**TASK REQUIREMENTS**: Although the records contain pictures, only their text should be reproduced, exactly as written.

[[ PROVIDED INFORMATION open ]]

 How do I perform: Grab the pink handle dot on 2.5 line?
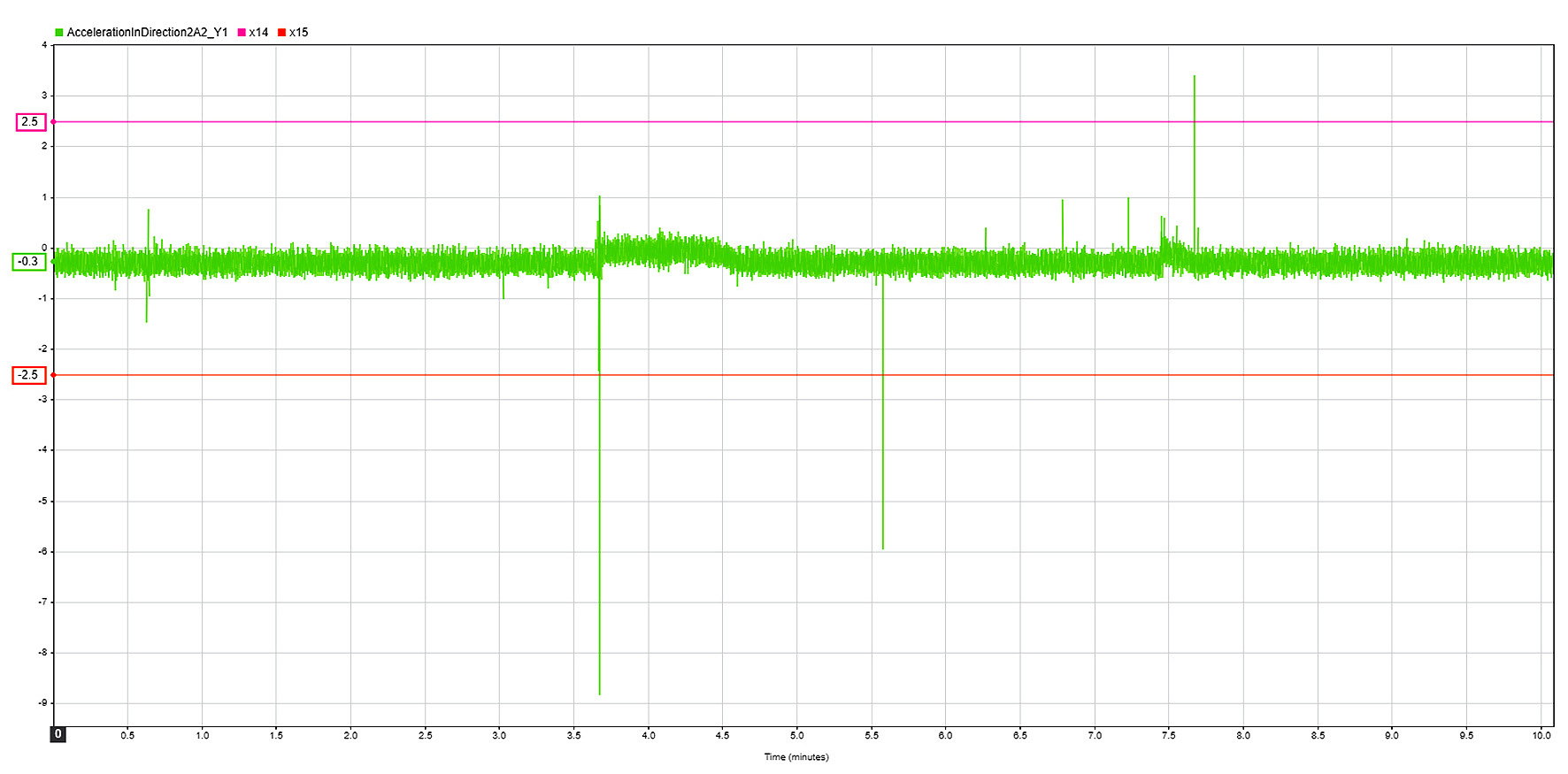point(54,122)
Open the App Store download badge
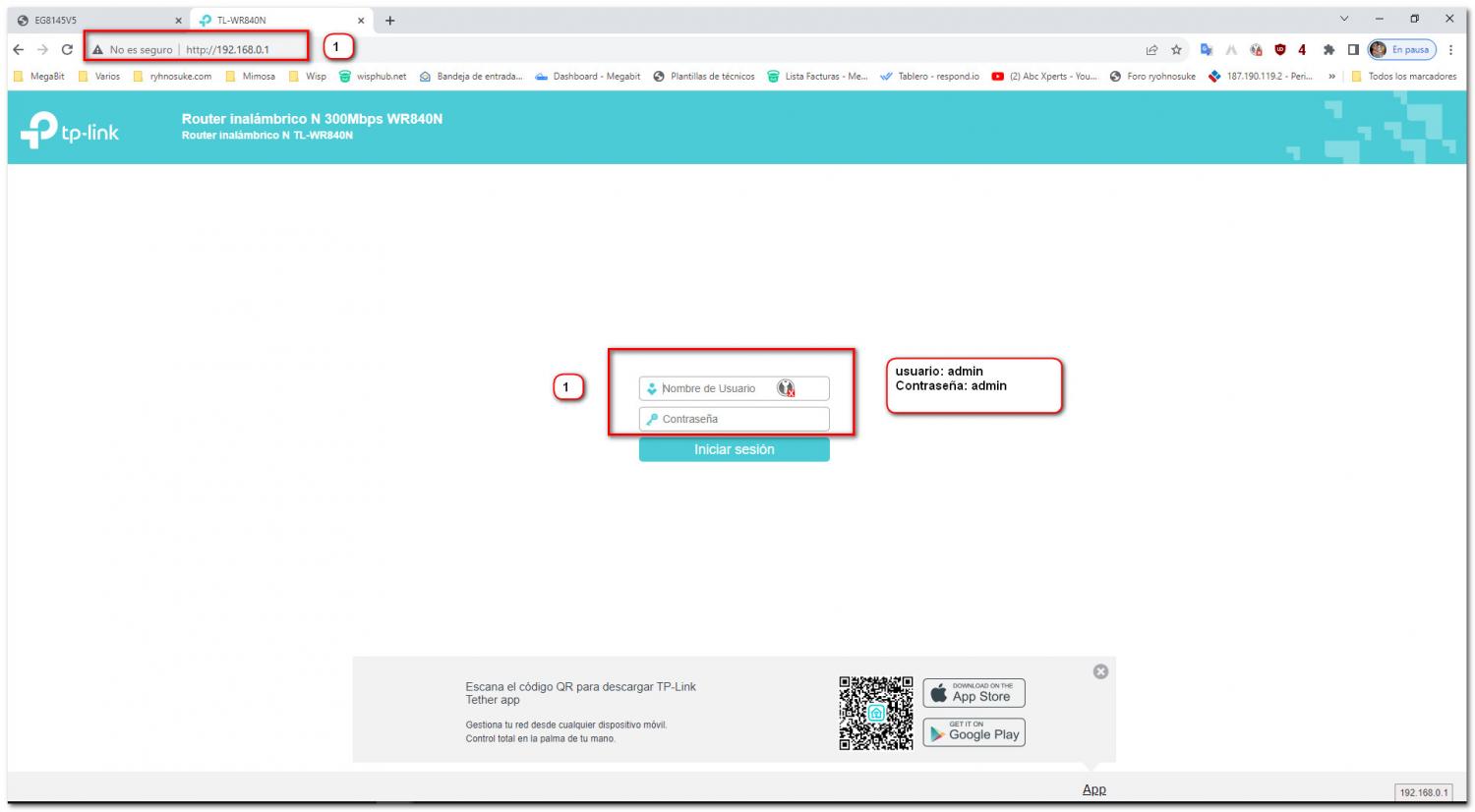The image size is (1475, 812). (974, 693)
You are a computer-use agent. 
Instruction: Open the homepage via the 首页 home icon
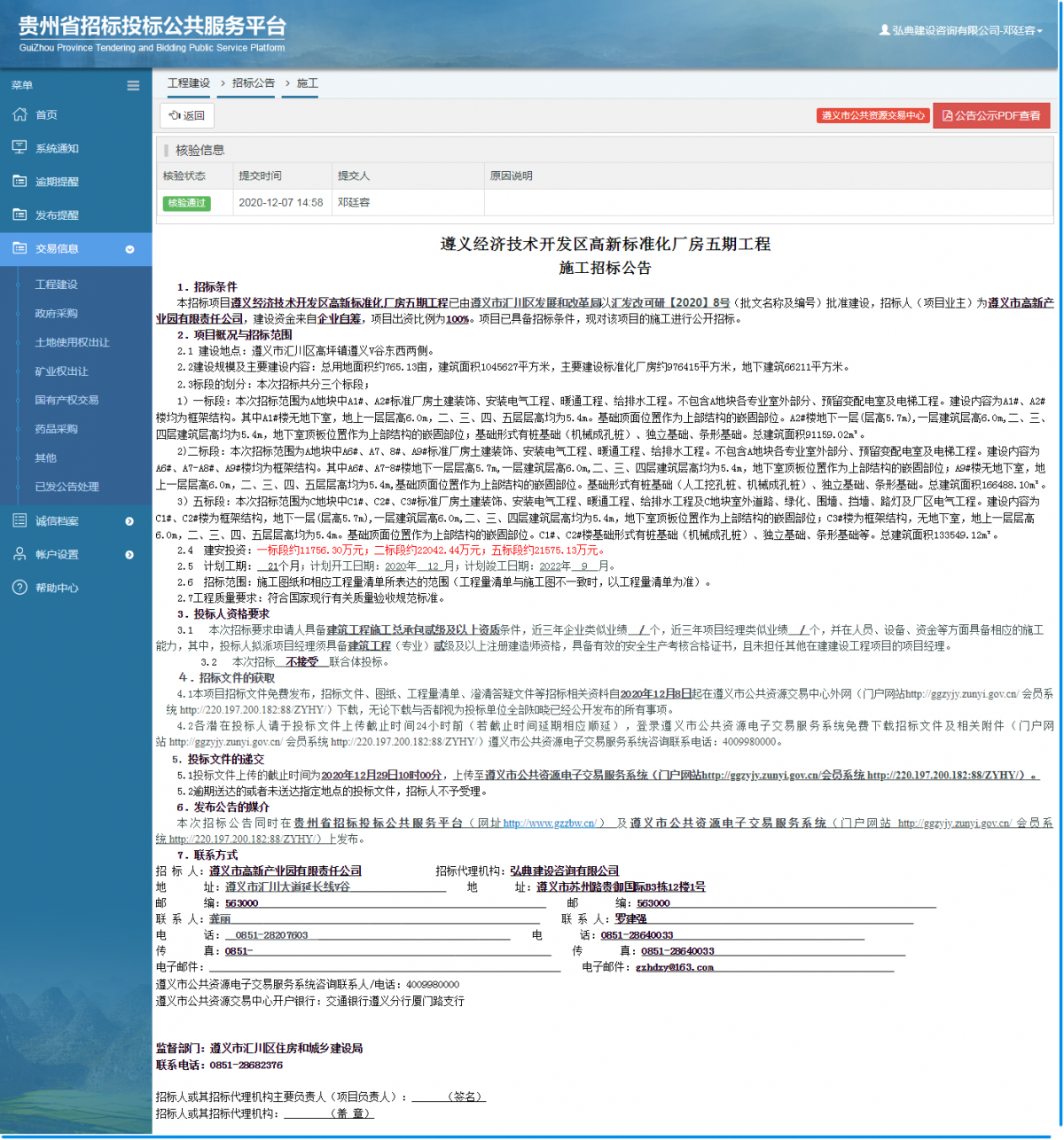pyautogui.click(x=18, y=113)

[[ PROVIDED INFORMATION closed ]]

**ANSWER AREA**:
 How do I perform: Grab the pink handle dot on 2.5 line?
point(54,122)
Open the App Store download badge
The image size is (1475, 812). (974, 693)
You are a computer-use agent. 
Instruction: Open the homepage via the 首页 home icon
pyautogui.click(x=18, y=113)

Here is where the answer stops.